- [Bloco de texto]
À Campanha pela libertação dos presos políticos. Ao povo brasileiro

Igor Mendes

 

 

 

 

 

 

Da Penitenciária Bandeira Stampa – Bangu Nove

Resistir é preciso!

Quando esta carta chegar às suas mãos já terei completado 70 dias de prisão no complexo Penitenciário de Gericinó. O processo que resultou na minha prisão tem um claro cunho ideológico-político e fere, na verdade, centralmente, o direito de livre expressão e manifestação em tese assegurada ao nosso povo.

Sou acusado de compor uma “quadrilha” cujas supostas ações criminosas não ocorreram jamais. Durante as audiência foi perguntado, insistentemente, por nossa defesa, brilhantemente conduzida pelo Dr. (e companheiro) Marino D’Icarahy: qual ato criminoso, afinal, essa “quadrilha” praticou? Qual incêndio? Qual dano? Qual atentado? O “crime” que cometemos, na verdade, foi o de criar uma frente política combativa, antieleitoral, a Frente Independente Popular (FIP), que manteve sempre erguida a bandeira do protesto popular, mesmo no período de intensa repressão durante a Copa da Fifa. Nosso “crime”, como inclusive conta dos autos, foi a disposição em “desestabilizar” os diferentes governos. Claro, o nosso povo não tem nenhuma razão para protestar e se o faz só pode ser pela ação de insidiosos elementos infiltrados… Essa lógica é tão tacanha quanto mentirosa.

- [Suas tarefas]
1. Reproduza, sem mudar nada, o trecho da carta sobre a prisão que vai de "Sou acusado de" até "tacanha quanto mentirosa.".
2. Escreva a continuação da carta sobre a prisão, começando logo depois da última frase que aparece.

- [Dados fornecidos]
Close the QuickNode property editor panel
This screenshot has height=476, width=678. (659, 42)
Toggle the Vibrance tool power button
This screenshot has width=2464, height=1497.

- [As respostas]
1.
Sou acusado de compor uma “quadrilha” cujas supostas ações criminosas não ocorreram jamais. Durante as audiência foi perguntado, insistentemente, por nossa defesa, brilhantemente conduzida pelo Dr. (e companheiro) Marino D’Icarahy: qual ato criminoso, afinal, essa “quadrilha” praticou? Qual incêndio? Qual dano? Qual atentado? O “crime” que cometemos, na verdade, foi o de criar uma frente política combativa, antieleitoral, a Frente Independente Popular (FIP), que manteve sempre erguida a bandeira do protesto popular, mesmo no período de intensa repressão durante a Copa da Fifa. Nosso “crime”, como inclusive conta dos autos, foi a disposição em “desestabilizar” os diferentes governos. Claro, o nosso povo não tem nenhuma razão para protestar e se o faz só pode ser pela ação de insidiosos elementos infiltrados… Essa lógica é tão tacanha quanto mentirosa.

2.
Se as grandes manifestações populares terminaram, todas, nos quatro cantos do país, em confrontos com as forças policiais, isso apenas ocorreu porque a única resposta prontamente adotada pelo Estado brasileiro foi a intensificação da repressão. A polícia do Rio chegou ao ponto de disparar tiros de fuzil afim de dispersar a multidão, no dia 17/6/2013, quando mais de cem mil pessoas marchavam ao redor da Assembleia Legislativa. Na final da Copa do Mundo, um dia após termos nossa prisão decretada por supostamente prepararmos atos de “extrema violência”, o que se viu foi a extrema violência da Polícia Militar cercando a praça pública e sitiando milhares de pessoas num anel de bombas e ferro, chocando a opinião pública do mundo inteiro.

O que se criminaliza no nosso processo não são fatos, e sim as posições políticas sustentadas pela FIP e organizações que a compõem, principalmente o Movimento Estudantil Popular Revolucionário (MEPR) e a Organização anarquista Terra e Liberdade (OATL). O conceito de “inimigo do Estado”, um dos cernes da famigerada doutrina de segurança nacional dos regimes militares latino-americanos, parece ter sido assim perigosamente resuscitado. Chegado a este ponto para classificar militantes como terroristas não falta mais que um passo. Daí toda importância que a batalha em torno do nosso processo encerra.

Com todo repressão as manifestações seguem e seguirão, porque têm raízes mais profundas. A crise econômica e política está aí e se reflete na tragédia social que assistimos diariamente. O gigante do consumo revelou ter pés de barro; a tal sexta economia do mundo está às voltas com a falta de água e luz para sua população. Não há saneamento básico na maior parte do país e os trabalhadores sofrem com os péssimos serviços públicos, como saúde e transporte. A mesma Dilma que mentiu para o mundo ao declarar, na assembleia geral da ONU, que seu governo não reprimia os protestos, mentiu para os brasileiros durante a campanha eleitoral dizendo que não haveria pacotão de impostos e cortes de direitos trabalhistas.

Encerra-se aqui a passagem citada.